TASK DETAILS =
Which of the lines below include "dimensions"? Each one should be copied out.

[Records contained in a dataset]
########################################
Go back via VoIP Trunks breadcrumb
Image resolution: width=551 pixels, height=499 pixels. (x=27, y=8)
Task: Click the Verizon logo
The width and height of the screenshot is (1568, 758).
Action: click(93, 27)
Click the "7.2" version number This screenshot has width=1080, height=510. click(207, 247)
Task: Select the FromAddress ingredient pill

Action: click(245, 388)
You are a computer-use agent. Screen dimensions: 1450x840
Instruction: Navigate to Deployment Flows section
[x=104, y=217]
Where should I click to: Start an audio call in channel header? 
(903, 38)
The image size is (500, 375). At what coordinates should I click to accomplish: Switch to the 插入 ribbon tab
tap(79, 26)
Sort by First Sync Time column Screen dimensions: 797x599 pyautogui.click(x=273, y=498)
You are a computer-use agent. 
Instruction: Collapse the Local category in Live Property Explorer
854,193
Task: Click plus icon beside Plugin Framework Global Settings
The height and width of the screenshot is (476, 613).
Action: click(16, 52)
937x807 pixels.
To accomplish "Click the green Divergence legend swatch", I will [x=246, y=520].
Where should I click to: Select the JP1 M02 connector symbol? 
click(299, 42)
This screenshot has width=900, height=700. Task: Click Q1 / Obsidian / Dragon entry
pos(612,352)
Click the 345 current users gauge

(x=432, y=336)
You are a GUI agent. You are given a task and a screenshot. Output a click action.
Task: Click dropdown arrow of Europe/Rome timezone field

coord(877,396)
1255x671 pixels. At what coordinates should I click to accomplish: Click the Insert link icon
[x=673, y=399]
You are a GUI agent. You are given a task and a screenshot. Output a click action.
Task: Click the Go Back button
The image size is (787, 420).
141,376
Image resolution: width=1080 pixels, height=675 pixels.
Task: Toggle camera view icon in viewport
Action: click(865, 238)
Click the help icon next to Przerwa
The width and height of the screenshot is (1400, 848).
########################################
ANSWER TO THE EXERCISE =
You are a computer-use agent. Screen dimensions: 1450x840
Sort by First Sync Time column Screen dimensions: 797x599 pyautogui.click(x=273, y=498)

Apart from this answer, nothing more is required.